# Stored items
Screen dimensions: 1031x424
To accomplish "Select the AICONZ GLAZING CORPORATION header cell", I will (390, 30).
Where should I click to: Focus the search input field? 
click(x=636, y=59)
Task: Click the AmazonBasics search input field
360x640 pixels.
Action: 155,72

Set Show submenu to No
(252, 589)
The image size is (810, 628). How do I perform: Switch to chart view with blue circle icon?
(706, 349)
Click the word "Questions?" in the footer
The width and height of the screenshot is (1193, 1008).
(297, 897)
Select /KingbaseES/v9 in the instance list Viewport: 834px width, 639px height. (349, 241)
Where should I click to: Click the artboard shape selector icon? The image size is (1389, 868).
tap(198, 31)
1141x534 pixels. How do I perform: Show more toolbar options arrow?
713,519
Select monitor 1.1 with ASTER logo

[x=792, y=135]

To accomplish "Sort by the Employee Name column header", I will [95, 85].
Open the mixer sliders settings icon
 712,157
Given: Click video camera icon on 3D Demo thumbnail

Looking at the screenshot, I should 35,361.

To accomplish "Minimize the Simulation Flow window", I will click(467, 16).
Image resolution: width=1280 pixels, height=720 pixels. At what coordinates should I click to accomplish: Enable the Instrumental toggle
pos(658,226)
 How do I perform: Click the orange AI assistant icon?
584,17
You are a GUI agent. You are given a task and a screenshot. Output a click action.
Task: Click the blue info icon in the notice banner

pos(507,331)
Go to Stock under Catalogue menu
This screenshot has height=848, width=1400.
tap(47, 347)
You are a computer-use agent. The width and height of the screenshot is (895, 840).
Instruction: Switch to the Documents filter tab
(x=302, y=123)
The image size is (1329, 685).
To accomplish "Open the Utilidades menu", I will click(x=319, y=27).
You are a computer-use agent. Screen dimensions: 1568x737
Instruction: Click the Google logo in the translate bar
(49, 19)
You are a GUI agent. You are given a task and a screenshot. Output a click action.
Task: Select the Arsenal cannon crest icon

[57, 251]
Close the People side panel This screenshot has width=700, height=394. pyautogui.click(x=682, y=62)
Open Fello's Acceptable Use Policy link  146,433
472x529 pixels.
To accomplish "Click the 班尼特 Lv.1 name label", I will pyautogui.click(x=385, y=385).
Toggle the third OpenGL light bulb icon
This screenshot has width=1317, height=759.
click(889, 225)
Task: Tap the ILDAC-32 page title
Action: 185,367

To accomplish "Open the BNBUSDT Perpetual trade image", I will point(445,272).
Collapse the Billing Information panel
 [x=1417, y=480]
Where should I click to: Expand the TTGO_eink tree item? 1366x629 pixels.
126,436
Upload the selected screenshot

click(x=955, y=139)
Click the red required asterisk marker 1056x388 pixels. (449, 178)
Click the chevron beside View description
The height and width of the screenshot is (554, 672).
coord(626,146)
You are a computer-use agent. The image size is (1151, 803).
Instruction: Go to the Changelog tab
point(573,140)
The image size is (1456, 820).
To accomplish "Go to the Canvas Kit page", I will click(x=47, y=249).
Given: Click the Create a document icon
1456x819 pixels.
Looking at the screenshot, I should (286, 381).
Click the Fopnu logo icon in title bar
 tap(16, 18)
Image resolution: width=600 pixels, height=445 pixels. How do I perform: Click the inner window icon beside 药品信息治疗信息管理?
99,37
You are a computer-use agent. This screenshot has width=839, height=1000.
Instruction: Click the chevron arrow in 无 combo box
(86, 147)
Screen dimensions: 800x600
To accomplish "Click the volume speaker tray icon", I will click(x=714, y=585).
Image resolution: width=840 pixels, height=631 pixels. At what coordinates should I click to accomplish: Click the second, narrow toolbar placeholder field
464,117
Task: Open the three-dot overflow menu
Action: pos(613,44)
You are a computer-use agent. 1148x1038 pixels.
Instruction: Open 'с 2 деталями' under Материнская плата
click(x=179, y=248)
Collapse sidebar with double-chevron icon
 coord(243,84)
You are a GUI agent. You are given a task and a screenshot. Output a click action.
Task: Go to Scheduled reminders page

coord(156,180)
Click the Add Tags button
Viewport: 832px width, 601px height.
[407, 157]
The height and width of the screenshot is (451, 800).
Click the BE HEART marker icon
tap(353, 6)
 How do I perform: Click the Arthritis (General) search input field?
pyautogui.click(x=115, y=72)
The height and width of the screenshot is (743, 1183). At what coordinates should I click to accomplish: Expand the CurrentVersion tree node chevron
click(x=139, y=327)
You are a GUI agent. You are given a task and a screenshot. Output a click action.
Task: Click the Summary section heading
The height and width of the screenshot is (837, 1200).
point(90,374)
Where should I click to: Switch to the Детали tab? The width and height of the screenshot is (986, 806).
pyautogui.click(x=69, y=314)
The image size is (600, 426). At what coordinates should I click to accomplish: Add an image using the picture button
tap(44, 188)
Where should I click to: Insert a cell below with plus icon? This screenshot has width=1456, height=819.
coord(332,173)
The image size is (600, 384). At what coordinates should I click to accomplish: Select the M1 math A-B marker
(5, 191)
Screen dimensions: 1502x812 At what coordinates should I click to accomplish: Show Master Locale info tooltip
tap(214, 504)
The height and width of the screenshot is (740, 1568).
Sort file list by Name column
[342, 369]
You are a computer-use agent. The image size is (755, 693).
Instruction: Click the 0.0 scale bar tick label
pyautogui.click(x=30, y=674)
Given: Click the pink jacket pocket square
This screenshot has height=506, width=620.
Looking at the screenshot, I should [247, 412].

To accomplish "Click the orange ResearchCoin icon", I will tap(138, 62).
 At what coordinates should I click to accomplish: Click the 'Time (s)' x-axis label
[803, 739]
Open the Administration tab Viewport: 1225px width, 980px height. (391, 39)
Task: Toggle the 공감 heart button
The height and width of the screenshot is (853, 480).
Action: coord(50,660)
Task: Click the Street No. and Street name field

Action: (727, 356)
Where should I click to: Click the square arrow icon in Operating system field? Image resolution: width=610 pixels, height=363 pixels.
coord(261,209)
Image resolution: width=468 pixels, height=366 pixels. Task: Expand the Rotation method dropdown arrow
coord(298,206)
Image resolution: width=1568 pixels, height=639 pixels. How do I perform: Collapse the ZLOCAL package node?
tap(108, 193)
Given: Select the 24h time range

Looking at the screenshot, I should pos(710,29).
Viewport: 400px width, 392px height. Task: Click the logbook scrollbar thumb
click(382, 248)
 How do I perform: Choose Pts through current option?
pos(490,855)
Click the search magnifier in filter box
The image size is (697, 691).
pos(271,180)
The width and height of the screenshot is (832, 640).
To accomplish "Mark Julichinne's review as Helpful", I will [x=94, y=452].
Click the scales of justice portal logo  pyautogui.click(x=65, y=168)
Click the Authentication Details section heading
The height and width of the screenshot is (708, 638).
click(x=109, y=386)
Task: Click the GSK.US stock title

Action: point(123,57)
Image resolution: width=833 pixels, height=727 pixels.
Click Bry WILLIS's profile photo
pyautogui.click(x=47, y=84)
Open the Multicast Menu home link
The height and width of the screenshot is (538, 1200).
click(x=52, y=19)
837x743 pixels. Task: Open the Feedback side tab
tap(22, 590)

# WHAT IS NEEDED
Word for word, write out each entry shown above.

# TASK OUTPUT
Screen dimensions: 1031x424
To accomplish "Select the AICONZ GLAZING CORPORATION header cell", I will (390, 30).
Where should I click to: Focus the search input field? 
click(x=636, y=59)
Task: Click the AmazonBasics search input field
360x640 pixels.
Action: 155,72

Set Show submenu to No
(252, 589)
The image size is (810, 628). How do I perform: Switch to chart view with blue circle icon?
(706, 349)
Click the word "Questions?" in the footer
The width and height of the screenshot is (1193, 1008).
(297, 897)
Select /KingbaseES/v9 in the instance list Viewport: 834px width, 639px height. (349, 241)
Where should I click to: Click the artboard shape selector icon? The image size is (1389, 868).
tap(198, 31)
1141x534 pixels. How do I perform: Show more toolbar options arrow?
713,519
Select monitor 1.1 with ASTER logo

[x=792, y=135]

To accomplish "Sort by the Employee Name column header", I will [95, 85].
Open the mixer sliders settings icon
 712,157
Given: Click video camera icon on 3D Demo thumbnail

Looking at the screenshot, I should 35,361.

To accomplish "Minimize the Simulation Flow window", I will click(467, 16).
Image resolution: width=1280 pixels, height=720 pixels. At what coordinates should I click to accomplish: Enable the Instrumental toggle
pos(658,226)
 How do I perform: Click the orange AI assistant icon?
584,17
You are a GUI agent. You are given a task and a screenshot. Output a click action.
Task: Click the blue info icon in the notice banner

pos(507,331)
Go to Stock under Catalogue menu
This screenshot has height=848, width=1400.
tap(47, 347)
You are a computer-use agent. The width and height of the screenshot is (895, 840).
Instruction: Switch to the Documents filter tab
(x=302, y=123)
The image size is (1329, 685).
To accomplish "Open the Utilidades menu", I will click(x=319, y=27).
You are a computer-use agent. Screen dimensions: 1568x737
Instruction: Click the Google logo in the translate bar
(49, 19)
You are a GUI agent. You are given a task and a screenshot. Output a click action.
Task: Select the Arsenal cannon crest icon

[57, 251]
Close the People side panel This screenshot has width=700, height=394. pyautogui.click(x=682, y=62)
Open Fello's Acceptable Use Policy link  146,433
472x529 pixels.
To accomplish "Click the 班尼特 Lv.1 name label", I will pyautogui.click(x=385, y=385).
Toggle the third OpenGL light bulb icon
This screenshot has width=1317, height=759.
click(889, 225)
Task: Tap the ILDAC-32 page title
Action: 185,367

To accomplish "Open the BNBUSDT Perpetual trade image", I will point(445,272).
Collapse the Billing Information panel
 [x=1417, y=480]
Where should I click to: Expand the TTGO_eink tree item? 1366x629 pixels.
126,436
Upload the selected screenshot

click(x=955, y=139)
Click the red required asterisk marker 1056x388 pixels. (449, 178)
Click the chevron beside View description
The height and width of the screenshot is (554, 672).
coord(626,146)
You are a computer-use agent. The image size is (1151, 803).
Instruction: Go to the Changelog tab
point(573,140)
The image size is (1456, 820).
To accomplish "Go to the Canvas Kit page", I will click(x=47, y=249).
Given: Click the Create a document icon
1456x819 pixels.
Looking at the screenshot, I should (286, 381).
Click the Fopnu logo icon in title bar
 tap(16, 18)
Image resolution: width=600 pixels, height=445 pixels. How do I perform: Click the inner window icon beside 药品信息治疗信息管理?
99,37
You are a computer-use agent. This screenshot has width=839, height=1000.
Instruction: Click the chevron arrow in 无 combo box
(86, 147)
Screen dimensions: 800x600
To accomplish "Click the volume speaker tray icon", I will click(x=714, y=585).
Image resolution: width=840 pixels, height=631 pixels. At what coordinates should I click to accomplish: Click the second, narrow toolbar placeholder field
464,117
Task: Open the three-dot overflow menu
Action: pos(613,44)
You are a computer-use agent. 1148x1038 pixels.
Instruction: Open 'с 2 деталями' under Материнская плата
click(x=179, y=248)
Collapse sidebar with double-chevron icon
 coord(243,84)
You are a GUI agent. You are given a task and a screenshot. Output a click action.
Task: Go to Scheduled reminders page

coord(156,180)
Click the Add Tags button
Viewport: 832px width, 601px height.
[407, 157]
The height and width of the screenshot is (451, 800).
Click the BE HEART marker icon
tap(353, 6)
 How do I perform: Click the Arthritis (General) search input field?
pyautogui.click(x=115, y=72)
The height and width of the screenshot is (743, 1183). At what coordinates should I click to accomplish: Expand the CurrentVersion tree node chevron
click(x=139, y=327)
You are a GUI agent. You are given a task and a screenshot. Output a click action.
Task: Click the Summary section heading
The height and width of the screenshot is (837, 1200).
point(90,374)
Where should I click to: Switch to the Детали tab? The width and height of the screenshot is (986, 806).
pyautogui.click(x=69, y=314)
The image size is (600, 426). At what coordinates should I click to accomplish: Add an image using the picture button
tap(44, 188)
Where should I click to: Insert a cell below with plus icon? This screenshot has width=1456, height=819.
coord(332,173)
The image size is (600, 384). At what coordinates should I click to accomplish: Select the M1 math A-B marker
(5, 191)
Screen dimensions: 1502x812 At what coordinates should I click to accomplish: Show Master Locale info tooltip
tap(214, 504)
The height and width of the screenshot is (740, 1568).
Sort file list by Name column
[342, 369]
You are a computer-use agent. The image size is (755, 693).
Instruction: Click the 0.0 scale bar tick label
pyautogui.click(x=30, y=674)
Given: Click the pink jacket pocket square
This screenshot has height=506, width=620.
Looking at the screenshot, I should [247, 412].

To accomplish "Click the orange ResearchCoin icon", I will tap(138, 62).
 At what coordinates should I click to accomplish: Click the 'Time (s)' x-axis label
[803, 739]
Open the Administration tab Viewport: 1225px width, 980px height. (391, 39)
Task: Toggle the 공감 heart button
The height and width of the screenshot is (853, 480).
Action: coord(50,660)
Task: Click the Street No. and Street name field

Action: (727, 356)
Where should I click to: Click the square arrow icon in Operating system field? Image resolution: width=610 pixels, height=363 pixels.
coord(261,209)
Image resolution: width=468 pixels, height=366 pixels. Task: Expand the Rotation method dropdown arrow
coord(298,206)
Image resolution: width=1568 pixels, height=639 pixels. How do I perform: Collapse the ZLOCAL package node?
tap(108, 193)
Given: Select the 24h time range

Looking at the screenshot, I should pos(710,29).
Viewport: 400px width, 392px height. Task: Click the logbook scrollbar thumb
click(382, 248)
 How do I perform: Choose Pts through current option?
pos(490,855)
Click the search magnifier in filter box
The image size is (697, 691).
pos(271,180)
The width and height of the screenshot is (832, 640).
To accomplish "Mark Julichinne's review as Helpful", I will [x=94, y=452].
Click the scales of justice portal logo  pyautogui.click(x=65, y=168)
Click the Authentication Details section heading
The height and width of the screenshot is (708, 638).
click(x=109, y=386)
Task: Click the GSK.US stock title

Action: point(123,57)
Image resolution: width=833 pixels, height=727 pixels.
Click Bry WILLIS's profile photo
pyautogui.click(x=47, y=84)
Open the Multicast Menu home link
The height and width of the screenshot is (538, 1200).
click(x=52, y=19)
837x743 pixels. Task: Open the Feedback side tab
tap(22, 590)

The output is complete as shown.